In this paper, we are interested in the setting where the noise covariance matrix $\Sigma_{\text{true}}\succ 0$ is unknown and must be estimated jointly with $x_{\text{true}}$ based on the collected measurements $\{z_{i}\}_{i=1}^{k}$ . For convenience, we formulate the problem in the information form and estimate the noise information (or precision) matrix $P_{\text{true}}\triangleq\Sigma_{\text{true}}^{-1}$ . Without loss of generality, we assume a non-informative prior on $x_{\text{true}}$ which is almost always the case in real-world applications (effectively treating it as an unknown “parameter”). We assume a Wishart prior on the noise information matrix $P_{\text{true}}$ and denote its probability density function with $\mathcal{W}(P;V,\nu)$ where $V\in\mathbb{S}^{m}_{\succ 0}$ is the scale matrix and the integer $\nu\geq m+1$ is the number of degrees of freedom; Figure 1 illustrates random samples drawn from $\mathcal{W}(P;V,\nu)$ . The Wishart distribution is the standard choice for prior in Bayesian statistics for estimating the information matrix from multivariate Gaussian data (in part due to conjugacy); see, e.g., [3, Eq. (2.155)]. In Algorithm 1, we propose a procedure for setting the parameters of the prior, $V$ and $\nu$ , when the user has access to a prior estimate $\Sigma_{0}$ for the noise covariance matrix $\Sigma_{\text{true}}$ (e.g., from prior calibration by the manufacturer of the sensor); see Appendix A for a justification.
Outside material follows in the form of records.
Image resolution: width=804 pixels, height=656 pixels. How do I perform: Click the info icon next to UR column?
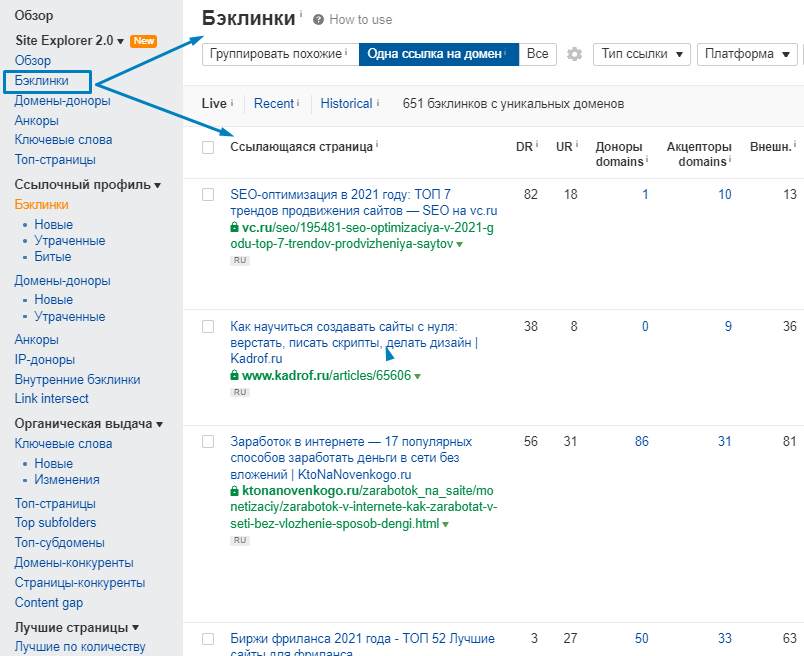577,145
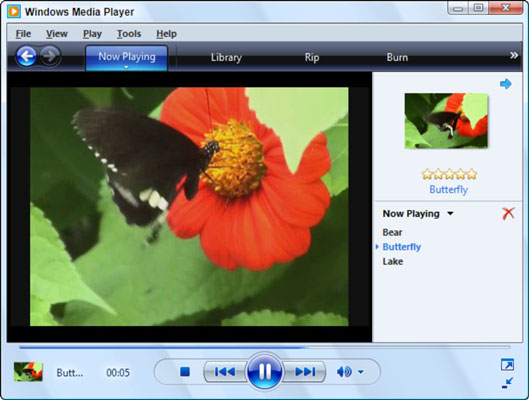Open the Library tab
This screenshot has height=400, width=529.
[x=226, y=57]
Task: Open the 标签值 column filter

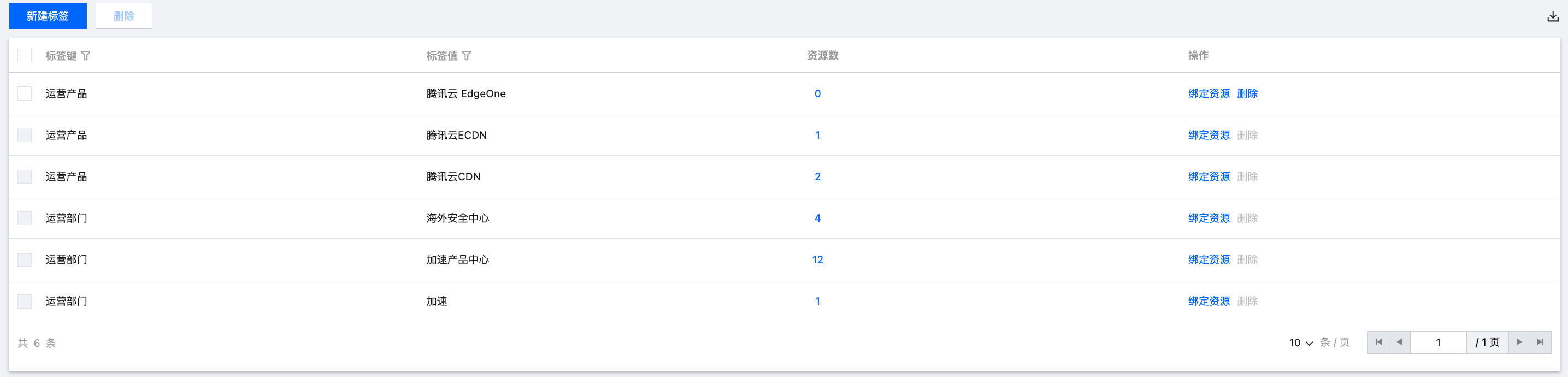Action: (x=466, y=56)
Algorithm 1 Setting Wishart Parameters via Mode Matching

1:procedure PriorModeMatching(

\Sigma_{0}

w_{\text{prior}}

k

)

2: //

\Sigma_{0}\succ 0

is a prior estimate for

\Sigma_{\text{true}}

3: //

w_{\text{prior}}>0

is the weight assigned to prior relative to measurement likelihood

4: //

m

is the dimension of

\Sigma_{0}

5: //

k

is the number of measurements

V\leftarrow(w_{\text{prior}}\,k\,\Sigma_{0})^{-1}

\nu\leftarrow w_{\text{prior}}\,k+m+1

8: return

(V,\nu)

9:end procedure

The joint MAP estimator for $x_{\text{true}}$ and $P_{\text{true}}$ are the maximizers of the posterior. Invoking the Bayes’ Theorem (and omitting the normalizing constant) results in the following problem:

\displaystyle\underset{x\in\mathcal{M},P\succeq 0}{\text{maximize}}\quad\underbracket{\mathcal{W}(P;V,\nu)}_{\text{\footnotesize prior on $P_{\text{true}}$}}\overbracket{\prod_{i=1}^{k}\mathcal{N}(z_{i};h_{i}(x),P^{-1})}^{\text{\footnotesize measurement likelihood}}.

(2)

For any $x\in\mathcal{M}$ , define the sample covariance at $x$ as follows:

\displaystyle S(x)\triangleq\frac{1}{k}\sum_{i=1}^{k}r_{i}(x)r_{i}(x)^{\top}\succeq 0.

(3)

Then, computing the negative log-posterior, omitting normalizing constants, dividing the objective by $k+\nu-m-1$ , and using the cyclic property of $\mathrm{trace}$ yields the following equivalent problem.

Problem 1 (Joint MAP).

\displaystyle\underset{x\in\mathcal{M},P\succeq 0}{\text{minimize}}\,\,F(x,P)\triangleq-\log\det P+\left\langle M(x),P\right\rangle,

(4)

where

\displaystyle M(x)\triangleq\frac{kS(x)+V^{-1}}{k+\nu-m-1}\succ 0.

(5)

We also introduce and study three new variants of Problem 1 by imposing additional (hard) constraints on the noise covariance matrix $\Sigma$ . These constraints enable the user to enforce prior structural information about the covariance.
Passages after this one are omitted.